Russian Booker winner: The Berlin Wall was never part of history
Rossiyskaya Gazeta: The main character of The Fortress, archaeologist Ivan Maltsov, is writing a book about the Golden Horde and at night dreams that he is a great Mongolian warrior. Why did you resort to this device, of a novel inside a novel?
Peter Aleshkovsky: "The Mongolian chapters" are there to realize that the Berlin Wall was never part of history, like the Great Wall of China was, but everybody knows that anyway. It was erected at one point, during the Cold War, but it was such a small and insignificant bit of the history of humankind. The problem is that we are still trying – and at the moment increasingly so – to separate ourselves from other states and cultures. Other spaces were never separated from Rus. Ancient Rus, medieval Rus, Peter the Great’s Rus were always a brew of different influences and trends. We know how many foreign officials there were in Peter the Great’s court.
RG: Your protagonist is perhaps the only person in the novel who has a conscience, yet at the same time he is the most unhappy character in the book. He makes a discovery – finds an ancient temple – but dies, is buried alive at the site of his discovery. What did he do to deserve it?
P.A.: It is, of course, also a metaphor. He dies and he wins. I would not say it is a defeat. There is a spark, a moment of touching the eternal, the truth. You know, death, a seeming defeat, may in fact be a source of strength. I recently had a meeting with readers in Murmansk [Ed.: 1,150 miles north of Moscow].
RG: Can words and books change the world, or at least have a serious impact on it?

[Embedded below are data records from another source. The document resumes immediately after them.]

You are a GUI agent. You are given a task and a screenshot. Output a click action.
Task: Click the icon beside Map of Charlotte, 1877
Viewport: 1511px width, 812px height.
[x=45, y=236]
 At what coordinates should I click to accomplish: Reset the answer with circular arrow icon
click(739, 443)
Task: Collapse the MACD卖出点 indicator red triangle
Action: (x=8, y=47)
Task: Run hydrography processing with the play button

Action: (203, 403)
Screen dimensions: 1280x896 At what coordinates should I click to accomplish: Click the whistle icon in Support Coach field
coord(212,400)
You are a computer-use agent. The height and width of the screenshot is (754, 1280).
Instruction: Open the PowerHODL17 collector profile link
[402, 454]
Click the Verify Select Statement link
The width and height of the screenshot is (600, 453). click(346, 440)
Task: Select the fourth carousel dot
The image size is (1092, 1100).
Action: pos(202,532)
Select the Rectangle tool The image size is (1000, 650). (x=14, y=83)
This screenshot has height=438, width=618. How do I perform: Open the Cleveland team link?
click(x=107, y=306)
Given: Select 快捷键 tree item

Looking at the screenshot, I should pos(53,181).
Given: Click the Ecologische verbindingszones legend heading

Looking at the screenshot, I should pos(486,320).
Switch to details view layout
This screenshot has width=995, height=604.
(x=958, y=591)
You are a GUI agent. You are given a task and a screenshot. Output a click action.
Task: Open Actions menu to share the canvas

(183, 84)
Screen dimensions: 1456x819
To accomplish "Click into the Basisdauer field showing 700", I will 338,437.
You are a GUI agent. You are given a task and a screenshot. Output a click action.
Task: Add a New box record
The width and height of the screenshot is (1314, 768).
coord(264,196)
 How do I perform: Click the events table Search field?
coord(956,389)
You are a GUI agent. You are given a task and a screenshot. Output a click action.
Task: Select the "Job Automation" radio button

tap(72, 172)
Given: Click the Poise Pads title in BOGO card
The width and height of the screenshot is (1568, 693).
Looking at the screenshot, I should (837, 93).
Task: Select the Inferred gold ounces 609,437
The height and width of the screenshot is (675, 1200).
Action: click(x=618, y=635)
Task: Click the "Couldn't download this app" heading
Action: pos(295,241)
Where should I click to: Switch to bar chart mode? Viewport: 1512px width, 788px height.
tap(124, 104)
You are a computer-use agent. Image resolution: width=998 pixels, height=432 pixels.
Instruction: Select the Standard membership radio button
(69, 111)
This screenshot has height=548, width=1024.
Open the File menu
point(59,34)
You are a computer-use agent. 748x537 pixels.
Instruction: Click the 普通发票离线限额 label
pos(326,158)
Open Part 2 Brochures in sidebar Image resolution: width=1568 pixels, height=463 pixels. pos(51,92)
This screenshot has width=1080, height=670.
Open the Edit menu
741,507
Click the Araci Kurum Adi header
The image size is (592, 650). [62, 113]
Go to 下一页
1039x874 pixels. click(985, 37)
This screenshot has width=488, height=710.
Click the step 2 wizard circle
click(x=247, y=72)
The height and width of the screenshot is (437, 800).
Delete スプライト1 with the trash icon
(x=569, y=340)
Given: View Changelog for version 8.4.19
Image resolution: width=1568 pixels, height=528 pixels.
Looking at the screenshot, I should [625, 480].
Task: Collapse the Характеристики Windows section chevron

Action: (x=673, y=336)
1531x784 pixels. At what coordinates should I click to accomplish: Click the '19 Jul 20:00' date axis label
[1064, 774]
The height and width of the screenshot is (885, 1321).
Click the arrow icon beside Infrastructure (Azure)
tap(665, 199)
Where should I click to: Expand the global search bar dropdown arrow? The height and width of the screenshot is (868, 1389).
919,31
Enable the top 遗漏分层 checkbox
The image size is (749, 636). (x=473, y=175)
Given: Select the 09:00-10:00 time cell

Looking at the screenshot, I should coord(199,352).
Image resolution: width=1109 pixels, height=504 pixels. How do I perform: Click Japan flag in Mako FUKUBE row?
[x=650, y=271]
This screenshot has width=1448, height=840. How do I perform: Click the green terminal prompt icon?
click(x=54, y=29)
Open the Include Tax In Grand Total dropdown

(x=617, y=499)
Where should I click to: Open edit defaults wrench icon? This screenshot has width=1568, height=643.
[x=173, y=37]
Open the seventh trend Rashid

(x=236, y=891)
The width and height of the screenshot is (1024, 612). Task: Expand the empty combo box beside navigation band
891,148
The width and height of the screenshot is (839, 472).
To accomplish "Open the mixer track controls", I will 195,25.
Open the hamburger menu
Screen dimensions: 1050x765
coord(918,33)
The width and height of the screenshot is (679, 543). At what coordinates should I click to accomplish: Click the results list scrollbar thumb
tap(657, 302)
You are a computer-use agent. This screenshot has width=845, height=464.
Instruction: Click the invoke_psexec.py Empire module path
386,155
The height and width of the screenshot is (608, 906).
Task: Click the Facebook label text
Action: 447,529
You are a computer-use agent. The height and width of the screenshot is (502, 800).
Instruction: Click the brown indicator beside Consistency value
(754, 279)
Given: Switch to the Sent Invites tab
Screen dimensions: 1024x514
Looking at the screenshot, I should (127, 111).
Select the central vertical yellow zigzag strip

P.A.: No, nothing can change the world. Except that perhaps the Bible, the Koran, the Torah have changed the world, but we are speaking not about religion but about the books. A book can change a person’s life; for example, my life was changed by books. Since childhood, my life has been transformed by the word and to this day still I read every day.
R.G.: Back in 1990, Venedikt Yerofeyev, the author of Moscow–Petushki, was asked what ills were the main ones for Russia then. He replied…
P.A.: Perhaps you’d better not tell me and we’ll compare?
RG: What an excellent idea, let's compare!
P.A.: I think our whole conversation was about it but I shall say it once again: an incredible loss of culture, a neglect of culture.
RG: A loss in relation to something?
And what did Yerofeyev replied to that question?
RG: Folly and incredible greediness.
P.A.: These are the same things. Culture implies quixotism, and calmness, and generosity. That is why lack of culture always equals greediness and dishonesty. It’s all about grabbing something at whatever cost. Disgusting.